蛇遣神――アスから刀を受け取った俺は受け取った刀についてものすごく気になっていた。


唐突だが、俺の格闘技の師匠は重度の武器マニアだった。

その師匠は俺が中学生くらいになったときに


「お前にも武器の使い方を教えてやる!」


と頼んでもいないのに素手の戦闘術に加え、主に居合刀を使った抜刀術など色んな武器の扱いや対処法を教えてもらった。


「何の役に立つんだよ」というようなものもあったがヤクザ共の対処にすごく役に立った。


閑話休題


そんなわけで俺もかなり武器類、主に日本刀に惹かれるようになった。ちなみに刀を使った戦闘より、長年嗜んでいた素手の方が得意だったりする。



「さて、この刀は――っと」



とあまり装飾がない黒塗りの鞘から刀身を抜いて目線の高さにおき刀身をまじまじと眺める。



「! おおぉ……」



思わず感嘆の声を漏らしてしまった。

漆黒に紫色光沢が映えている80cm近くある刀身に、鋭く波打った波紋。それが俺には美しく見えた。

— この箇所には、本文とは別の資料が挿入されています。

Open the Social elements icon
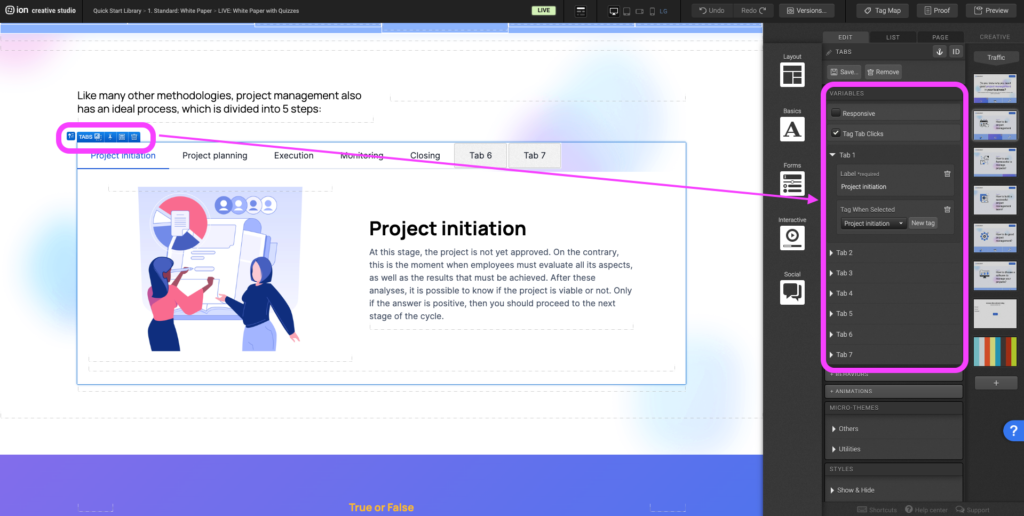Image resolution: width=1024 pixels, height=516 pixels. [x=792, y=291]
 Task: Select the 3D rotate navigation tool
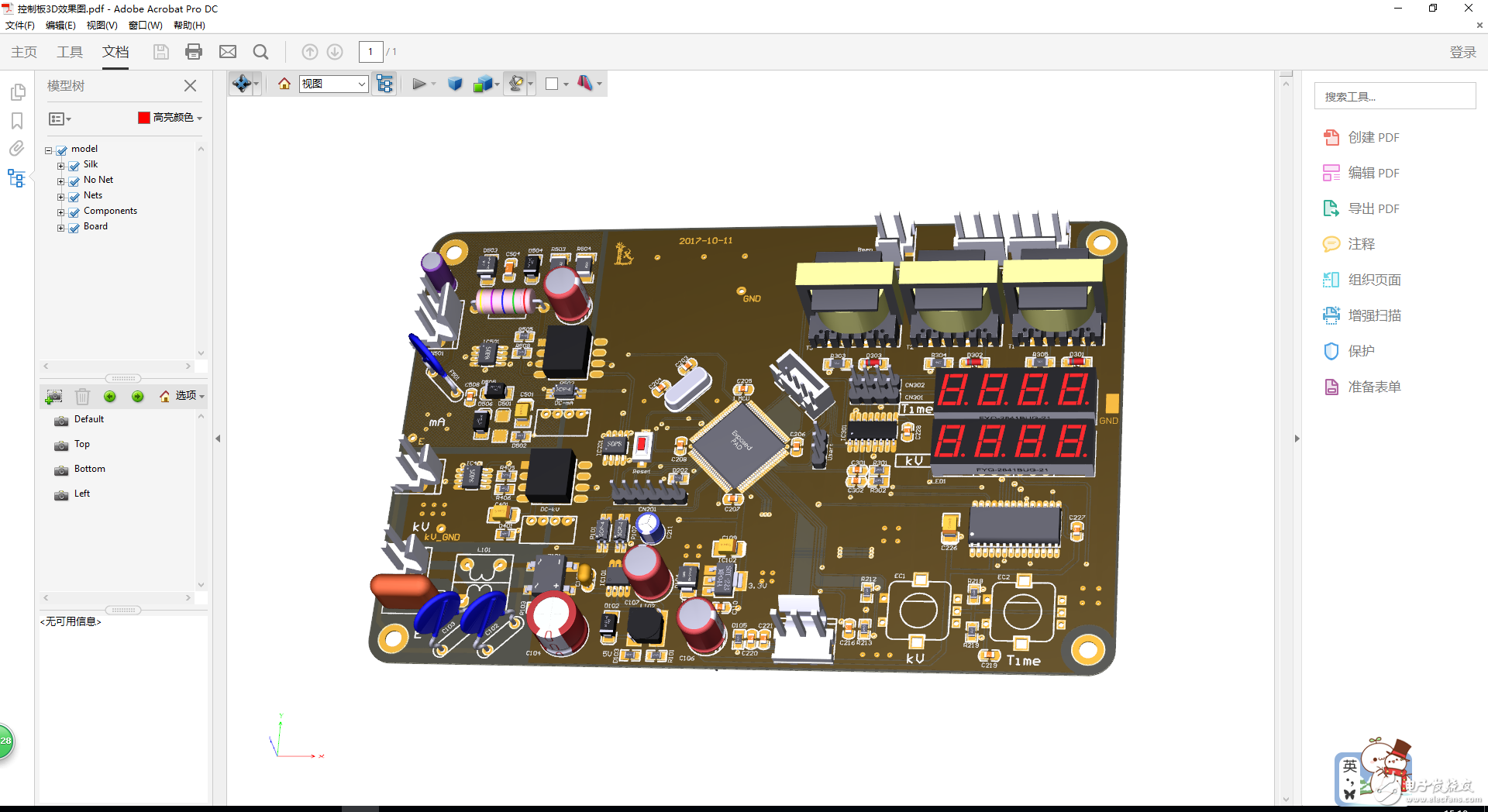click(x=241, y=83)
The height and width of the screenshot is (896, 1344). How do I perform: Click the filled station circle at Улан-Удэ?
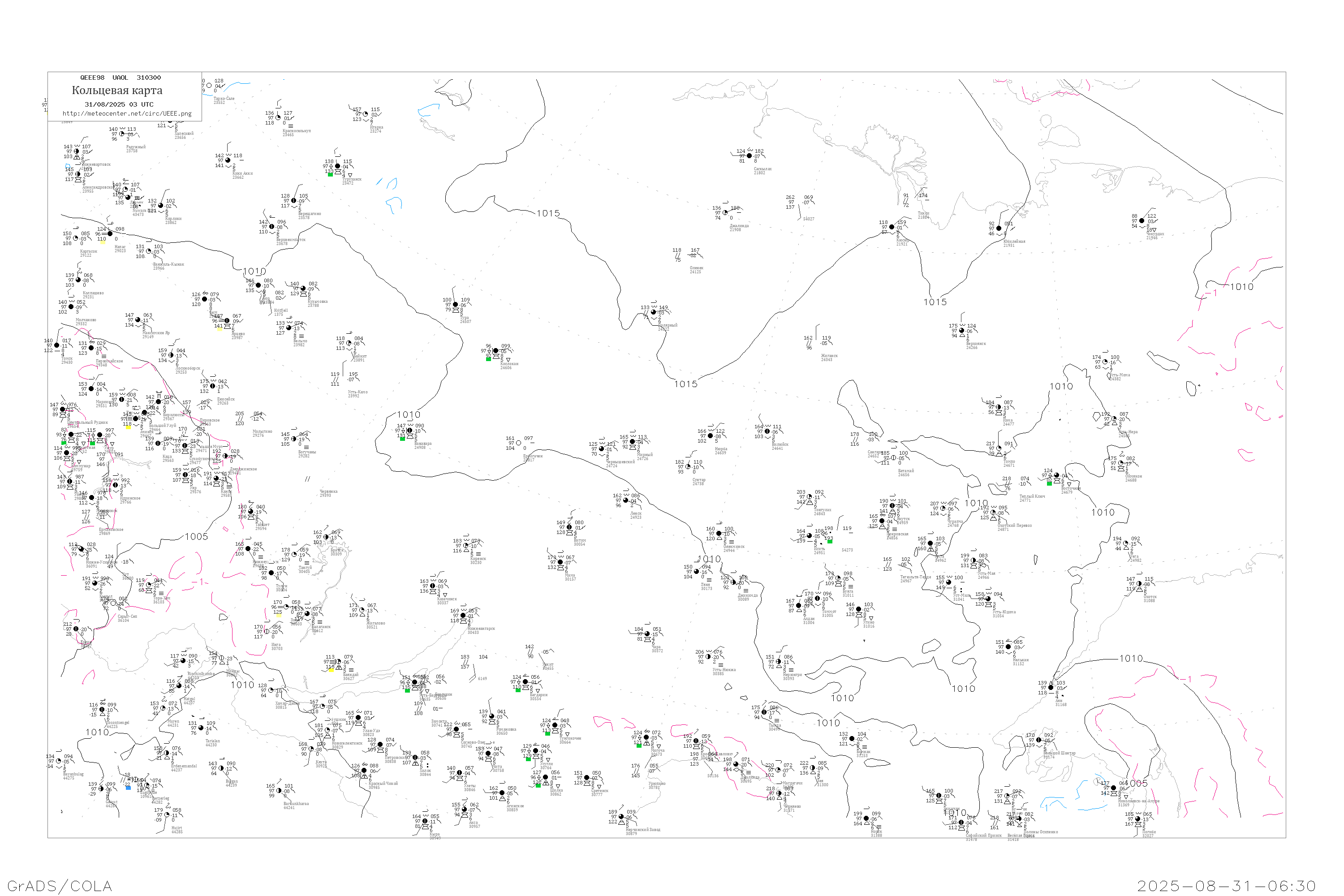(x=358, y=718)
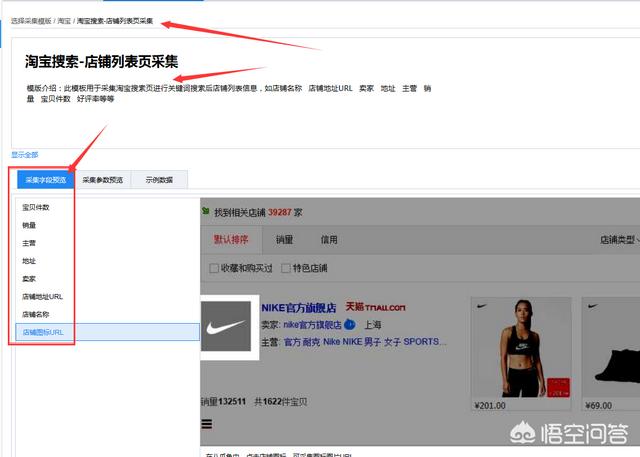The height and width of the screenshot is (457, 640).
Task: Enable the 特色店铺 checkbox
Action: (x=285, y=268)
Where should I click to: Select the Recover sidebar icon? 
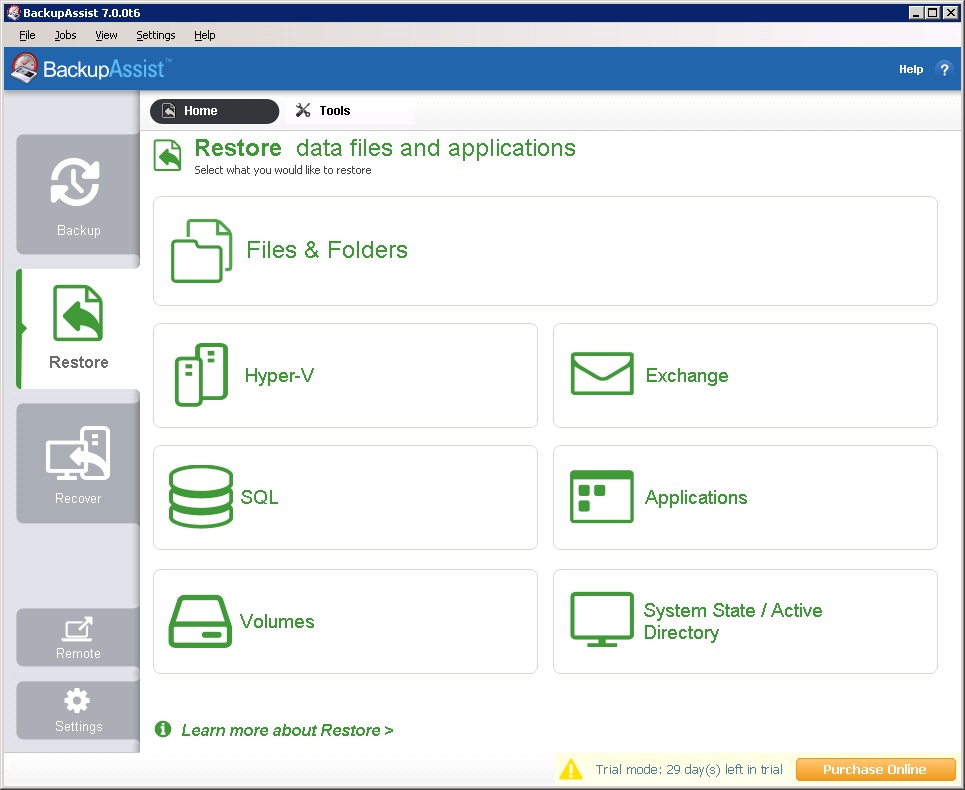pos(78,453)
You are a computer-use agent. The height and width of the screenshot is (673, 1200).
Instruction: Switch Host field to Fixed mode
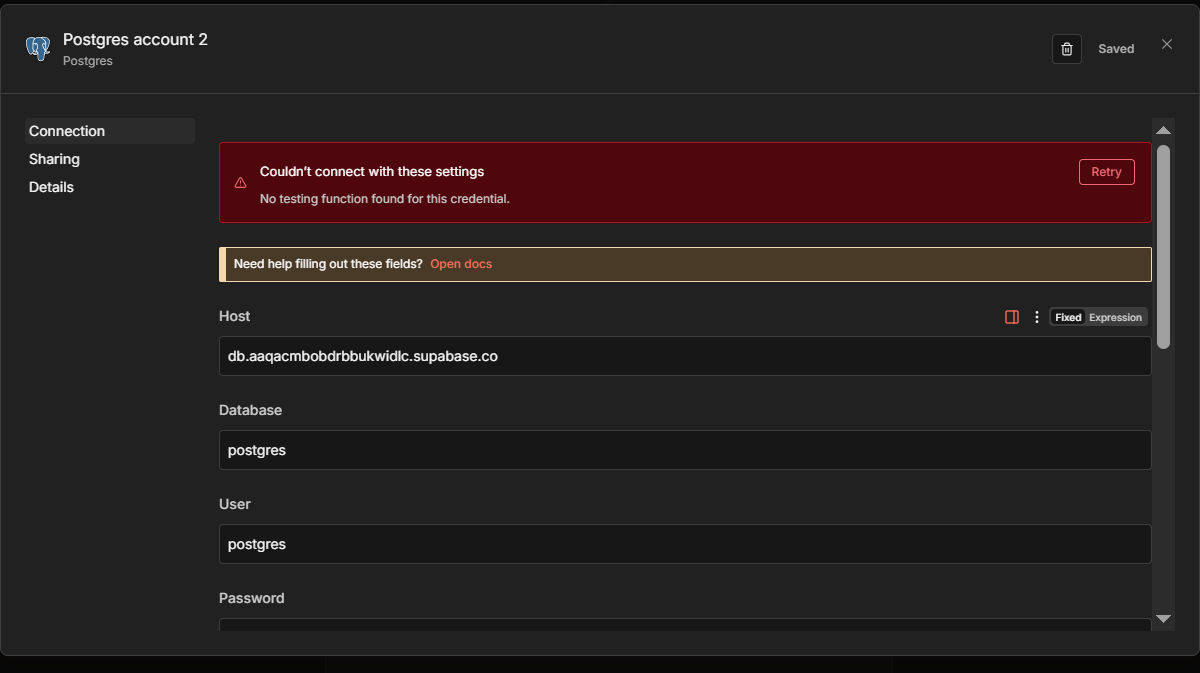[1068, 317]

そのとき、俺が無意識に表情を綻ばせ、心のそこから嬉しそうにしている様子を見たアスは「ふっ」と軽く笑みを浮かべ「気に入って貰えてなによりだ」と小声で言っていたことに俺は気づかなかった。



「さてっ!」



パンッとアスは手を叩き合わせ、切り替えるように促した。


俺は「うん?」と刀を鞘へスッと納刀し、視線をアスに戻す。



「お前との契約と刀の譲渡も完了した。そろそろ出発するとしよう」


「わかった」



俺がそう頷き、貰った刀をズボンのベルトに差してからアスの横に並ぶ。


アスは俺が準備できたのを確認してから右手を前にかざした。

すると、周りの灰色の空間に2mほどの縦線が入るとそこから自動ドアのように左右に開いた。その向こうには眩しいような白い光が漏れている。



「空間移動が使えるのか?」


「はずれだ。我の世界と向こうの世界を繋ぐ門を開いたのだよ」


「なんか楽しそうだな。声が弾んでるぞ」


「そうか? 我が向こうに行くのが久々でなあ。少し気分が上がっているのだ」


「ん? アスも一緒に来るのか?」


「ああ。お前の契約者だからな」


「そうか。じゃあ俺もアスが一緒に来てよかったと思ってもらえるように頑張るとするか」


「はは。嬉しいことを言ってくれるではないか。では期待しているぞ」



俺は頷いてから空間の繋ぎ目の向こう側にアスと共に足を踏み入れ、飛び込むと俺の意識がスッと引き抜かれたように途切れた。


△▼△▼△


「……っは」


俺は短く息を吸い込むような声を上げてから意識が覚醒していった。

仰向けで大の字に寝転がっている体勢からゆっくりと体を起こし、手を閉じたり開いたりなどをして自分の身体に異常がないことを確認する。


周囲を見渡すとあたり一面には草原が広がり、それを囲うように背の高い木が、並んでいる。

空から見ると円形の草原の広いエリアの薄い緑を囲うように大木の木々の深緑が広がっているのだろう。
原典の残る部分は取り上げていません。